Patient preferences, values, and choices are also in the crosshairs of her research. "We are about to look at endocrine therapy and what factors across the country impact whether or not patients stop taking their recommended adjuvant endocrine therapies," she detailed. "Pills are usually recommended to be taken for 5-10 years, but some studies have shown many patients stop early or do not take them as recommended, sometimes due to toxicity. With administrative claims data, we have claims for both treatments received in the clinic and prescription fills, so we can look at what types of medications patients are taking at home."
Some of the early findings from this work are expected to be published this spring in the Journal of the National Comprehensive Cancer Network, revealing gaps in breast surveillance imaging, particularly later. "Mammography rates fall off over time after treatment is completed," Ruddy noted. "It will be important to study how modifiable provider-related issues such as notification systems and outreach can improve adherence with guidelines in this setting."
Considering Breast Cancer in Men
Ruddy is also co-leading a quality-of-life survey component of a joint international effort to study men's breast cancer.
"We have prospectively enrolled hundreds of patients internationally to investigate treatments received, responses to treatments, toxicities, and blood-based biomarkers. We hope this will inform the future development of a clinical trial focused on male breast cancer patients," said Ruddy. "We also hope data from this prospective cohort will help us understand how breast cancer impacts quality of life in men."
Ruddy explained that breast cancer is much rarer in men (just 1% of all breast cancers occur in males). The prognosis in men appears to be approximately the same as for female patients if it is caught just as early. However, because men are not having mammograms, their cancers are often detected at a later stage and often already have spread to axillary nodes.
"And men may not have the same threshold of concern that women have if they find a breast abnormality," Ruddy said. "Care providers need to be aware of the possibility that a breast change in a male could be cancer. We hope to increase awareness of this so men can get evaluated and treated earlier."
Personal Priorities
In those rare hours when Ruddy is not chest high in patients and research, she enjoys life with her husband and their three young children.
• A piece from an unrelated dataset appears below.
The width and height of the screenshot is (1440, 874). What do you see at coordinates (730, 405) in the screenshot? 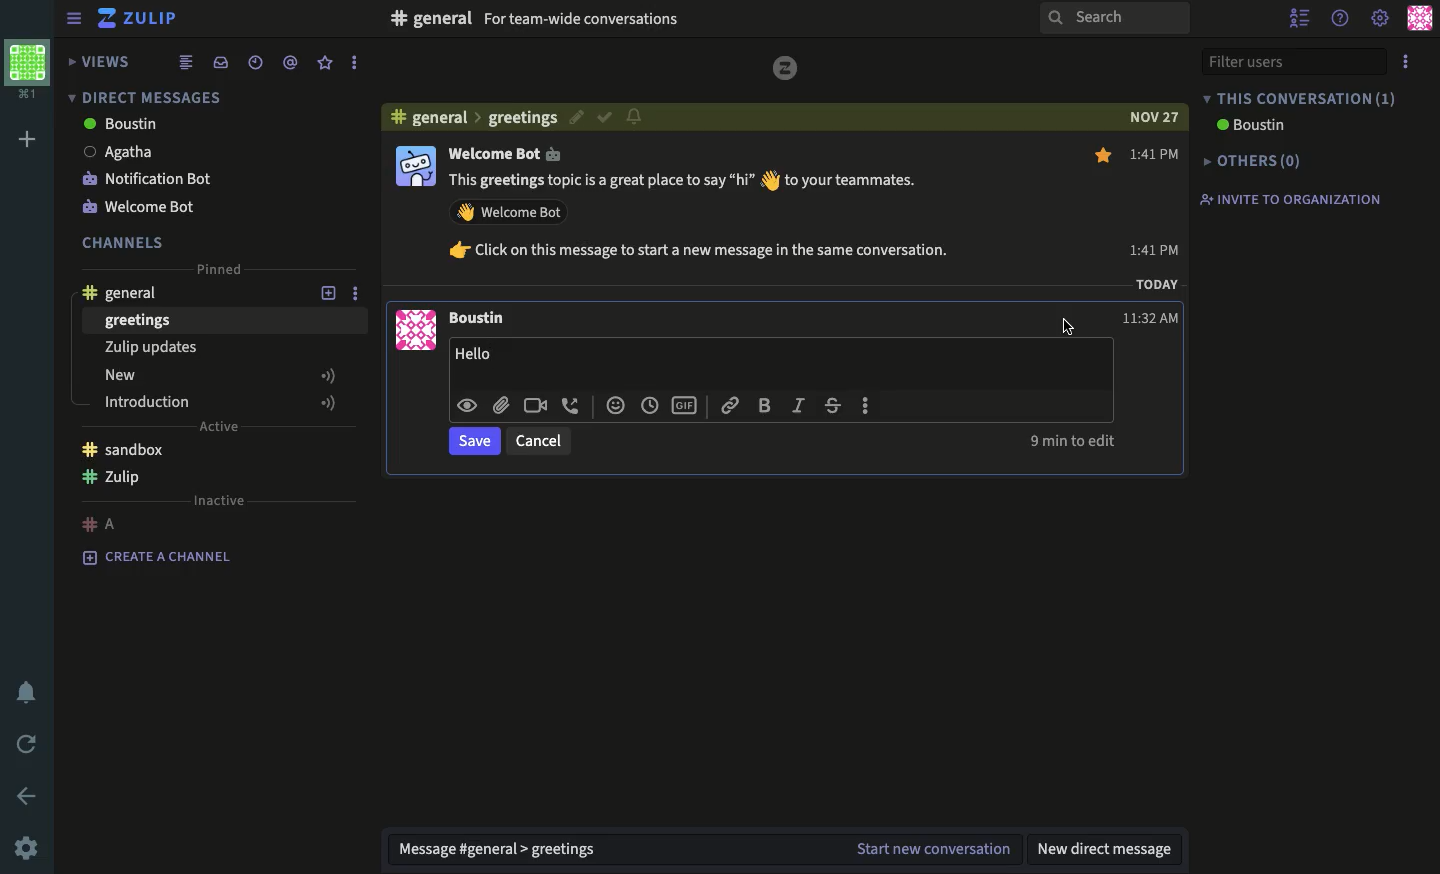
I see `link` at bounding box center [730, 405].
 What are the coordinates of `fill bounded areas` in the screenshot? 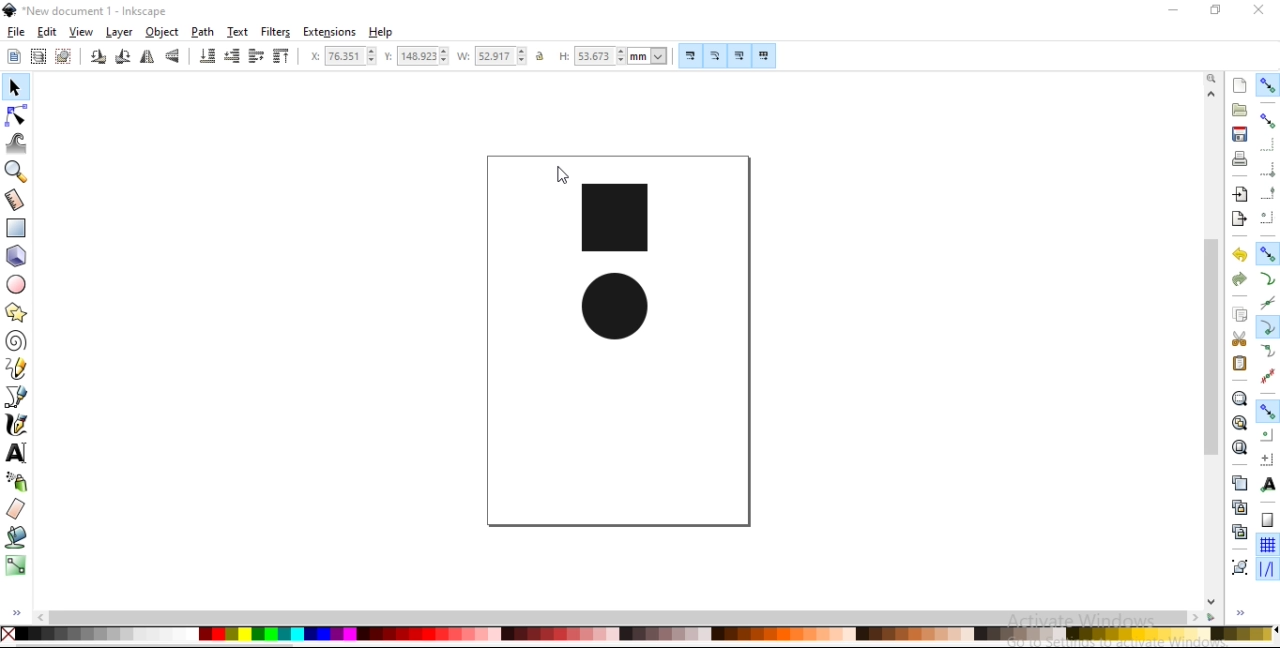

She laughs at the idea of "hobbies," saying that taking care of the little ones and spending time with friends and family are all-encompassing. There are rounds of board games, card games, ping pong, and watching football with her son; and gymnastics, drawing, costumes, and baby dolls with her daughters. Personal indulgences are reading and traveling.
When it comes to the hopes she holds for her career, Ruddy said, "While I would love to completely eliminate toxicities from cancer therapies, I more realistically aim to predict what toxicities a given patient will experience from a given regimen, pinpoint a time frame for recovery, and identify interventions that will mitigate symptom burden. That would improve our ability to tailor cancer treatments and offer an improved quality of life."
As for the here and now, she stressed, "With so many exciting new drugs entering clinical practice and improving our ability to control and cure cancers, we need to do more during and after treatment to predict, prevent, and treat their toxicities."
Valerie Neff Newitt is a contributing writer.